Every February the legacies of influential African-Americans are celebrated during Black History Month and the Brite Divinity School has someone in their history that helped change the nature of its school, TCU and Fort Worth all together.
Back in 1959, civil rights leader, activist and minister, Martin Luther King Jr. found himself visiting Fort Worth with the help of a friend – the first African-American graduate of Brite.
Vada Felder was her name.
Her story of how she became the first African-American graduate of Brite might be likened to one of chance or simply, the right timing.
According to “Institutional Change in Theological Education: A History of Brite Divinity School,” during the summer of 1952 while riding the train back to her Fort Worth home, she picked up the paper and read news that would go on to change her life: “Negro students with standard Bachelor degrees were to be admitted to Brite College of the Bible beginning in the fall.”
It was also the last day of registration.
Upon returning home from the train station she picked up a copy of her transcript and went straight to Brite to register. Felder walked in with her transcript and walked out with a full scholarship. She would go on to graduate from Brite with her Master’s in Religious Education in the fall of 1954.
She was the first African-American graduate, male or female, from both Brite and TCU. Although Felder was the second African-American to enroll at Brite, John Claiborne, who was the first, found himself graduating a semester later with a Bachelor’s of Divinity in the spring of 1955. Claiborne would go on to be a chaplain in the military.

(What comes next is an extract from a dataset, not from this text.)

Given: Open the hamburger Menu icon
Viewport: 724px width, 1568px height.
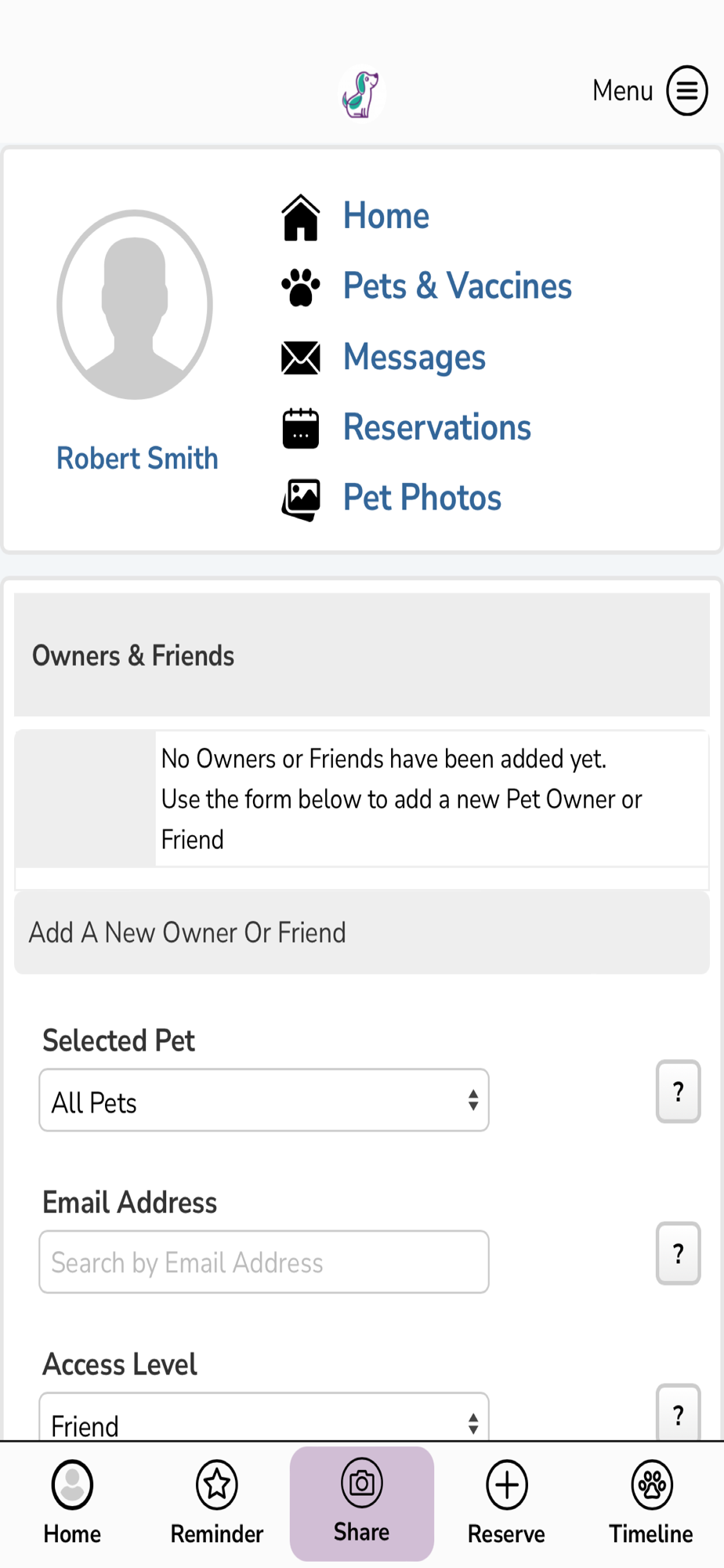Looking at the screenshot, I should click(686, 91).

Fast forward five years and one TCU student argues that Felder’s second notable feat might actually be more impressive — inviting her personal friend, the Reverend Dr. Martin Luther King Jr., to visit Fort Worth.
“For all intents and purposes, it is reasonable to say without her, Martin Luther King Jr. may have never visited the metroplex, or the state of Texas at all,” senior Mason Wagner said in his research paper titled ‘Vada Felder: The ‘Real’ Super-Frog.’
Wagner, a religion and communication studies double major did the research paper on Felder’s legacy last fall in his religion class.
“[She] is a character that every TCU student should recognize for this very reason,” Wagner said.
Martin Luther King, Jr. being hosted in Fort Worth, TX (my hometown) by Vada Felder in 1959 (via @budkennedy) pic.twitter.com/hq546iDDxx
— Broderick Greer (@BroderickGreer) January 17, 2015
In 1959 Felder met King and his wife Coretta Scott King at a Baptist meeting in Nashville, Tennessee. During that summer she invited him to come to Fort Worth to deliver a lecture. King agreed and even wrote her a letter confirming his visit with the date Aug. 8. Felder kept the letter for the rest of her life.
King would arrive in Fort Worth Oct. 22 and was greeted by anger, hate and even bomb threats as Fort Worth at the time was close to a pretty much all-white city. In addition to community reactions upon hearing of his visit, TCU strictly forbade King from speaking.
Since he wasn’t welcomed to stay in any hotels in the area, King stayed with Felder in her home on 1331 Stewart Street, which still stands today.
And despite all the threats, she wasn’t afraid to give him shelter either.
Before his lecture that evening Felder had arranged for King to have a meeting with Brite faculty at the house of Dr. Harold Lunger, professor of Social Ethics. Following the reception, King would deliver his sermon entitled “A Great Time to Be Alive” in front of a crowd of about 400 who paid $1.25 to see him at the now-gone Majestic Theater downtown (where the Fort Worth Convention Center is now located). His sermon addressed “the struggle to save the soul of America.”
Wagner said Felder should be a familiar name in Fort Worth and TCU history. He also said her accomplishments should be honored and celebrated, especially considering the difficulties she would have faced as a black woman at that time during the Civil Rights movement.
“She is the foil for the argument of racial integration not being a benefit of the institution, which while no one in the present day would hopefully make this argument, many people at the time were,” Wagner said. “Dr. Felder is a civil right leader in her own her right, blazing a trail for many young people to follow in her footsteps for equality. This is why it is heartbreaking that so many people do not know who she is, and the people that do are becoming fewer and fewer in number.”